»»

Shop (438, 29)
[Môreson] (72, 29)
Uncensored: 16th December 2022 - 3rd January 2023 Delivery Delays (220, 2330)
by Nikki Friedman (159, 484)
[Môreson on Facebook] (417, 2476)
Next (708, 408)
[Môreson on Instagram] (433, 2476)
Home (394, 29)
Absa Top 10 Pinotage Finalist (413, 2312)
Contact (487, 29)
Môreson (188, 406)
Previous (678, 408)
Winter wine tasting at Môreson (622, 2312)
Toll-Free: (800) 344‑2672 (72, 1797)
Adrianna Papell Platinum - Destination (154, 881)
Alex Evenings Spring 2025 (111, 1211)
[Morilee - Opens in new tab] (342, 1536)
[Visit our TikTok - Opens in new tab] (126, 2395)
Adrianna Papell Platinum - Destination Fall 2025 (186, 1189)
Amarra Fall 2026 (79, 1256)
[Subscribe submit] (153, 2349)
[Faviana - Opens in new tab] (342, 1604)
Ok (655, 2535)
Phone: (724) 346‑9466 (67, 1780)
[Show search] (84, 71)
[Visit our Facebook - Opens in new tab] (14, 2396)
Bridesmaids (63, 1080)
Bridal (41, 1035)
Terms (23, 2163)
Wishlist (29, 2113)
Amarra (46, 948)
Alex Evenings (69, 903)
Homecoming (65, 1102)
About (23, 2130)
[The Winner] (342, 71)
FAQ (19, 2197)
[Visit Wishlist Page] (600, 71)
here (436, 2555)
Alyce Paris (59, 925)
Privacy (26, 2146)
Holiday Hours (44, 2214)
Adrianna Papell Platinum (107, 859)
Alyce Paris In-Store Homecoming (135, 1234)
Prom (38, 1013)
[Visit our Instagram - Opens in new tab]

««

Action item. Print all the entries exactly as written.

Problem solution.
Shop (438, 29)
[Môreson] (72, 29)
Uncensored: 16th December 2022 - 3rd January 2023 Delivery Delays (220, 2330)
by Nikki Friedman (159, 484)
[Môreson on Facebook] (417, 2476)
Next (708, 408)
[Môreson on Instagram] (433, 2476)
Home (394, 29)
Absa Top 10 Pinotage Finalist (413, 2312)
Contact (487, 29)
Môreson (188, 406)
Previous (678, 408)
Winter wine tasting at Môreson (622, 2312)
Toll-Free: (800) 344‑2672 (72, 1797)
Adrianna Papell Platinum - Destination (154, 881)
Alex Evenings Spring 2025 (111, 1211)
[Morilee - Opens in new tab] (342, 1536)
[Visit our TikTok - Opens in new tab] (126, 2395)
Adrianna Papell Platinum - Destination Fall 2025 (186, 1189)
Amarra Fall 2026 (79, 1256)
[Subscribe submit] (153, 2349)
[Faviana - Opens in new tab] (342, 1604)
Ok (655, 2535)
Phone: (724) 346‑9466 (67, 1780)
[Show search] (84, 71)
[Visit our Facebook - Opens in new tab] (14, 2396)
Bridesmaids (63, 1080)
Bridal (41, 1035)
Terms (23, 2163)
Wishlist (29, 2113)
Amarra (46, 948)
Alex Evenings (69, 903)
Homecoming (65, 1102)
About (23, 2130)
[The Winner] (342, 71)
FAQ (19, 2197)
[Visit Wishlist Page] (600, 71)
here (436, 2555)
Alyce Paris (59, 925)
Privacy (26, 2146)
Holiday Hours (44, 2214)
Adrianna Papell Platinum (107, 859)
Alyce Paris In-Store Homecoming (135, 1234)
Prom (38, 1013)
[Visit our Instagram - Opens in new tab]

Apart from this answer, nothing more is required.